AIM OF THE TASK =>
Check the entries below and say how many lines include the word "agent". No other text is wanted.
*** Begin section ***
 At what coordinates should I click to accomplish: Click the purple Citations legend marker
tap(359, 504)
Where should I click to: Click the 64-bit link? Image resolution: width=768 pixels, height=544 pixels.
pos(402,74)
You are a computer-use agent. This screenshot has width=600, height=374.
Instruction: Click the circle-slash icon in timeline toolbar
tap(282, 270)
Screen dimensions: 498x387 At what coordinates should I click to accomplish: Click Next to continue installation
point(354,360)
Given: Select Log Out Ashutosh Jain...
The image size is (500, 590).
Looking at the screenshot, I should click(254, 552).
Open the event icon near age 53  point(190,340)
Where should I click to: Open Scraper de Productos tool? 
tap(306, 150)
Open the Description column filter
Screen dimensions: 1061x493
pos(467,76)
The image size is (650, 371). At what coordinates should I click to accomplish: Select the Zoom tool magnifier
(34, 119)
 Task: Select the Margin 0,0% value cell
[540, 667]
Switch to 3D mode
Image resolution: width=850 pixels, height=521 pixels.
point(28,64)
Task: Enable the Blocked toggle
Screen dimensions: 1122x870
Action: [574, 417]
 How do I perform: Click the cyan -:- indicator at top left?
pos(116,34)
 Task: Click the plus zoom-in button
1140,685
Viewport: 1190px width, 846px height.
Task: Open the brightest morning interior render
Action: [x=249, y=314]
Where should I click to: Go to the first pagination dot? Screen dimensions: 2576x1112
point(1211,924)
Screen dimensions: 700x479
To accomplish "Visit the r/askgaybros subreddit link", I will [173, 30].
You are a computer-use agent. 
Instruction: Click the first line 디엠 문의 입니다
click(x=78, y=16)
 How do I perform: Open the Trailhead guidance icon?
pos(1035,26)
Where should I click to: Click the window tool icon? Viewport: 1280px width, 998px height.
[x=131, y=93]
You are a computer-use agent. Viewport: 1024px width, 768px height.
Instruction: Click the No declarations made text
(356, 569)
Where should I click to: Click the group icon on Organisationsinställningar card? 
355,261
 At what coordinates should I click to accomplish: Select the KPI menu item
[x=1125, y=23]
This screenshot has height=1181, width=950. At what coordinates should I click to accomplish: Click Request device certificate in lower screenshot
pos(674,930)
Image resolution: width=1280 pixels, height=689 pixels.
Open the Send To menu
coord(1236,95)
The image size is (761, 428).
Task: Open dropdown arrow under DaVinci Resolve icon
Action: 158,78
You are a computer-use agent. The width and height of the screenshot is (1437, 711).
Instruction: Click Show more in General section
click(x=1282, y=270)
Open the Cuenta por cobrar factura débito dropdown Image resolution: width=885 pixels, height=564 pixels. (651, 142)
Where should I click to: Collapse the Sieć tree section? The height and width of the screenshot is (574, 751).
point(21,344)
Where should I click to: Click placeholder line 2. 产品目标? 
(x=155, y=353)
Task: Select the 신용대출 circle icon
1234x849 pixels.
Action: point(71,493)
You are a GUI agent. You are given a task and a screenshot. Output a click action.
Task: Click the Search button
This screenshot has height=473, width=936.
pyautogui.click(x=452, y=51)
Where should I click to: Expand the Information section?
*** End section ***
SOLUTION TO THIS PROBLEM =>
5